I’m so engrossed in what I’m doing that I care little for the mess I’m creating, pulling clothes out of our wardrobe, flinging them onto the floor and emptying drawers. I find Martin’s briefcase at the top of the wardrobe, but it’s locked. I wonder why he didn’t take it to work today. He could be home at any minute. I grab the stainless steel letter opener from the top of his desk in the corner, finally prising it open. It’s practically empty, except for a couple of work letters in the leather flaps, so I unzip the centre pouch. I no longer hear the hailstones, losing all concept of time and anything else other than my desperate effort to find a small piece of me. When I pull the old photograph from the centre of Martin’s briefcase, I feel as if my mind has finally cracked, that I’m like my doll Emma.
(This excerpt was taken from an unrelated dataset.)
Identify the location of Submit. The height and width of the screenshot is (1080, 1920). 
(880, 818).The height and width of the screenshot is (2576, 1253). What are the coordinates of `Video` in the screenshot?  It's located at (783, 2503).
It’s only then that I hear him and know he is standing behind me.





Mervin Road


It was six o’clock by the time Kate arrived back at the apartment. O’Connor would be screaming for her report.

‘Where have you been, Mum?’

‘Work, honey, but I’m home now.’

Was she imagining it, or did she recognise the same sense of loss in Charlie’s eyes that she’d seen earlier in her own?

When the phone rang, thankfully it was Declan. She’d hoped he would ring, not because she wanted to speak to him but because she knew Charlie needed to. Kate had avoided talking about him to Charlie, which had inadvertently told him something was wrong. Handing the phone to Charlie felt strange. Now it was as if every action, or inaction, needed to be viewed differently. Something to which before she wouldn’t have given a second thought had become strained, different, questioned, front and back, inside and out.

She felt like an intruder in the room, hearing only one side of the conversation. At the same time, she was unsure if she wanted to know what Declan was saying. At the start of the conversation Charlie appeared guarded, and again she wondered if he was aware that something was wrong. She didn’t need a degree in psychology to know children picked up the slightest change in mood or atmosphere, especially when that change went to the core of their emotional security.

Kate gave Charlie a reassuring look before turning away to look out of the living-room window. If he was feeling uncomfortable, the best thing to do was to give him space with his dad. It looked bitterly cold outside, with a dark, damp chill, as another shower of hailstones belted against the glass. Almost without thinking, she turned to her son. He looked so serious that she wanted to rush over and grab him, hold him so tight that no words were needed for him to understand the almost primal love she felt for him – a tiny tot stuck in the middle of it all.